Since his first visit to the pulmonologist in 2015, he has been admitted to the emergency department 18 times, all of them due to exacerbation of respiratory symptoms associated with resistant microbial infections and dyspnea. He has received multiple antibiotic regimens accompanied by major respiratory therapy and it has been possible to avoid the requirement of orotracheal intubation by managing respiratory failures with non-invasive mechanical ventilation.
Discussion
Mounier-Kuhn syndrome is a rare disease characterized by marked tracheal-bronchial dilatation [1,2]. It is commonly associated with multiple respiratory infections due to the inability to mobilize secretions, chronic cough, and progressive decline in lung capacity [1,2]. The patient in this case report is an example of a young adult with recurrent respiratory infections that began at his mid-40s without any associated risk factors.

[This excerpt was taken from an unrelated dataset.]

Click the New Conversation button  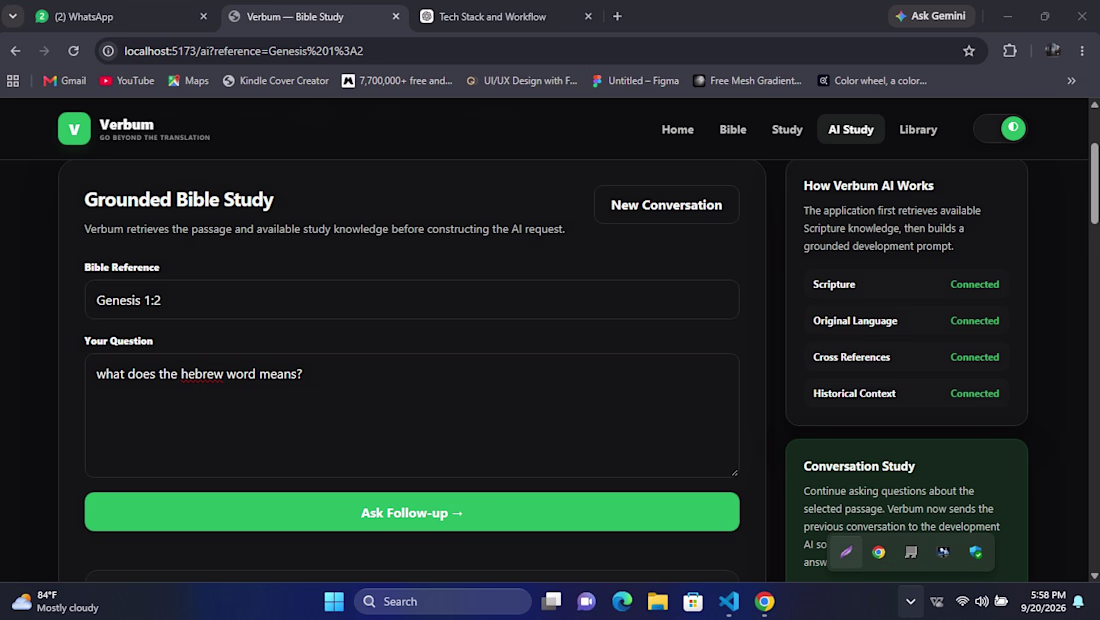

In clinical practice, and especially in the emergency department, it is very important that when a patient arrives with these symptoms the physicians try to rule out immunodeficiency, which is the primary cause of recurrent respiratory infections [9]. Once these conditions are ruled out, the physician should focus on possible anatomic conditions that may predispose to infections, and it at this point that these types of anatomic disturbances, like Mounier-Kuhn syndrome, should be considered. The first approach may be as simple as a chest x-ray and, as mentioned before, if the size of the trachea exceeds that of the vertebral bodies, the possibility of an anatomic problem with the trachea may be suspected and further imaging such as a CT scan can be ordered.
Management can be challenging due to the multiple complications that may arise, which is why a multidisciplinary team of emergency physicians, pulmonologists, anesthesiologists, and intensive care physicians should have sufficient knowledge and be prepared to manage these patients.
Our patient’s age at diagnosis was similar to that reported by other authors, as most cases are diagnosed at ages 40–50 years [12,13]. Although most reported cases have chronic cough and the vast majority are asymptomatic, there are cases, like our patient, in which lung capacity is severely impaired [12,13].
Conclusions
Mounier-Kuhn syndrome is an uncommon and underdiagnosed entity. In the case presented here, the description of recurrent respiratory infections in a young immunocompetent patient without risk factors for pulmonary or infectious pathology should make us aware of possible anatomic causes of these symptoms. Physicians must be aware of the existence of this disease in order to diagnose it. Finally, use of strong and constant respiratory therapy allowed us to successfully to manage this patient.